• **PROBLEM STATEMENT**: Could you turn every line of all the entries below into a JSON list of strings, one string per line, with blank lines left out?

• **DATA FOR THIS TASK**:
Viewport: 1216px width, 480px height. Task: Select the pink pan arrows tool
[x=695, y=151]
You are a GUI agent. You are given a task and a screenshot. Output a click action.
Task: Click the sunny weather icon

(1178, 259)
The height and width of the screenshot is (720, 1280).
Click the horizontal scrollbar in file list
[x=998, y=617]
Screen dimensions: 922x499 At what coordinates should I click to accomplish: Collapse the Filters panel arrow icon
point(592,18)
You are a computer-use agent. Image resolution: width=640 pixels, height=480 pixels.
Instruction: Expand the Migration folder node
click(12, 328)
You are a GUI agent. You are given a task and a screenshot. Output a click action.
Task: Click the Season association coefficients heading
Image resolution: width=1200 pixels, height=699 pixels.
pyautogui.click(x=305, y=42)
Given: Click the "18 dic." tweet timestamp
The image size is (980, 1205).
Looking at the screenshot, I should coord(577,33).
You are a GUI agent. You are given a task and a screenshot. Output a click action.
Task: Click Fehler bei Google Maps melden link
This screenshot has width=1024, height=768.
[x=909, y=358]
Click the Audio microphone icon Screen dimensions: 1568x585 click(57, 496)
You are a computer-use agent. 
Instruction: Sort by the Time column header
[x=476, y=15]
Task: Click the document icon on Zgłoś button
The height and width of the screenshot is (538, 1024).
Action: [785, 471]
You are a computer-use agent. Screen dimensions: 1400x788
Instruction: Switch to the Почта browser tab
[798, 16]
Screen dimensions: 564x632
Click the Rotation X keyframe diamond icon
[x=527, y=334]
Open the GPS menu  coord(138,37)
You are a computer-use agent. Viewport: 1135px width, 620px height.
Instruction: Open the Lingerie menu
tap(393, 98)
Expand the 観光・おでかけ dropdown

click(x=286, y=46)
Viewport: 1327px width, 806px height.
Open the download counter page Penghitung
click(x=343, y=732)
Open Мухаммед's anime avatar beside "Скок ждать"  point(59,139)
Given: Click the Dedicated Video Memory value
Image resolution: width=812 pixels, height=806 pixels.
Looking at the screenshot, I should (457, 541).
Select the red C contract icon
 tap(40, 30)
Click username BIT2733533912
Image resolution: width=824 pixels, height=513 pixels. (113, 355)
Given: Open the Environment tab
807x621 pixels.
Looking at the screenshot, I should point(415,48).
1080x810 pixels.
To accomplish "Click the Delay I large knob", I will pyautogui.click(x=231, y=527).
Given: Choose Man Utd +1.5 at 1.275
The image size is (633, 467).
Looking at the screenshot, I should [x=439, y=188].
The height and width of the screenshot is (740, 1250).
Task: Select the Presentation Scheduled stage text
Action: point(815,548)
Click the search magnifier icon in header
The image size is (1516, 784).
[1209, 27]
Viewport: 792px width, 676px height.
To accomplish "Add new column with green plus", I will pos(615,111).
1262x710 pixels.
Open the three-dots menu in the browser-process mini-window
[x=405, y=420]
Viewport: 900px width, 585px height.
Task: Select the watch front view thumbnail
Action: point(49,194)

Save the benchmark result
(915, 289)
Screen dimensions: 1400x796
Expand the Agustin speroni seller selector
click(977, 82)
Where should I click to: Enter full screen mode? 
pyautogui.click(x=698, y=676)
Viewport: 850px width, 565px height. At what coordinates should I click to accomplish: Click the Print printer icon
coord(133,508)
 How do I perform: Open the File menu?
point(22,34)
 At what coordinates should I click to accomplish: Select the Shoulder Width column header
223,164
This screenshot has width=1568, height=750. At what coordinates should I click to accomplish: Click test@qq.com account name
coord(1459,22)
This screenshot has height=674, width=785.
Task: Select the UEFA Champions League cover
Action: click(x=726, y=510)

• **ANSWER TO THIS TASK**:
[
  "Viewport: 1216px width, 480px height. Task: Select the pink pan arrows tool",
  "[x=695, y=151]",
  "You are a GUI agent. You are given a task and a screenshot. Output a click action.",
  "Task: Click the sunny weather icon",
  "(1178, 259)",
  "The height and width of the screenshot is (720, 1280).",
  "Click the horizontal scrollbar in file list",
  "[x=998, y=617]",
  "Screen dimensions: 922x499 At what coordinates should I click to accomplish: Collapse the Filters panel arrow icon",
  "point(592,18)",
  "You are a computer-use agent. Image resolution: width=640 pixels, height=480 pixels.",
  "Instruction: Expand the Migration folder node",
  "click(12, 328)",
  "You are a GUI agent. You are given a task and a screenshot. Output a click action.",
  "Task: Click the Season association coefficients heading",
  "Image resolution: width=1200 pixels, height=699 pixels.",
  "pyautogui.click(x=305, y=42)",
  "Given: Click the \"18 dic.\" tweet timestamp",
  "The image size is (980, 1205).",
  "Looking at the screenshot, I should coord(577,33).",
  "You are a GUI agent. You are given a task and a screenshot. Output a click action.",
  "Task: Click Fehler bei Google Maps melden link",
  "This screenshot has width=1024, height=768.",
  "[x=909, y=358]",
  "Click the Audio microphone icon Screen dimensions: 1568x585 click(57, 496)",
  "You are a computer-use agent. ",
  "Instruction: Sort by the Time column header",
  "[x=476, y=15]",
  "Task: Click the document icon on Zgłoś button",
  "The height and width of the screenshot is (538, 1024).",
  "Action: [785, 471]",
  "You are a computer-use agent. Screen dimensions: 1400x788",
  "Instruction: Switch to the Почта browser tab",
  "[798, 16]",
  "Screen dimensions: 564x632",
  "Click the Rotation X keyframe diamond icon",
  "[x=527, y=334]",
  "Open the GPS menu  coord(138,37)",
  "You are a computer-use agent. Viewport: 1135px width, 620px height.",
  "Instruction: Open the Lingerie menu",
  "tap(393, 98)",
  "Expand the 観光・おでかけ dropdown",
  "click(x=286, y=46)",
  "Viewport: 1327px width, 806px height.",
  "Open the download counter page Penghitung",
  "click(x=343, y=732)",
  "Open Мухаммед's anime avatar beside \"Скок ждать\"  point(59,139)",
  "Given: Click the Dedicated Video Memory value",
  "Image resolution: width=812 pixels, height=806 pixels.",
  "Looking at the screenshot, I should (457, 541).",
  "Select the red C contract icon",
  " tap(40, 30)",
  "Click username BIT2733533912",
  "Image resolution: width=824 pixels, height=513 pixels. (113, 355)",
  "Given: Open the Environment tab",
  "807x621 pixels.",
  "Looking at the screenshot, I should point(415,48).",
  "1080x810 pixels.",
  "To accomplish \"Click the Delay I large knob\", I will pyautogui.click(x=231, y=527).",
  "Given: Choose Man Utd +1.5 at 1.275",
  "The image size is (633, 467).",
  "Looking at the screenshot, I should [x=439, y=188].",
  "The height and width of the screenshot is (740, 1250).",
  "Task: Select the Presentation Scheduled stage text",
  "Action: point(815,548)",
  "Click the search magnifier icon in header",
  "The image size is (1516, 784).",
  "[1209, 27]",
  "Viewport: 792px width, 676px height.",
  "To accomplish \"Add new column with green plus\", I will pos(615,111).",
  "1262x710 pixels.",
  "Open the three-dots menu in the browser-process mini-window",
  "[x=405, y=420]",
  "Viewport: 900px width, 585px height.",
  "Task: Select the watch front view thumbnail",
  "Action: point(49,194)",
  "Save the benchmark result",
  "(915, 289)",
  "Screen dimensions: 1400x796",
  "Expand the Agustin speroni seller selector",
  "click(977, 82)",
  "Where should I click to: Enter full screen mode? ",
  "pyautogui.click(x=698, y=676)",
  "Viewport: 850px width, 565px height. At what coordinates should I click to accomplish: Click the Print printer icon",
  "coord(133,508)",
  " How do I perform: Open the File menu?",
  "point(22,34)",
  " At what coordinates should I click to accomplish: Select the Shoulder Width column header",
  "223,164",
  "This screenshot has width=1568, height=750. At what coordinates should I click to accomplish: Click test@qq.com account name",
  "coord(1459,22)",
  "This screenshot has height=674, width=785.",
  "Task: Select the UEFA Champions League cover",
  "Action: click(x=726, y=510)"
]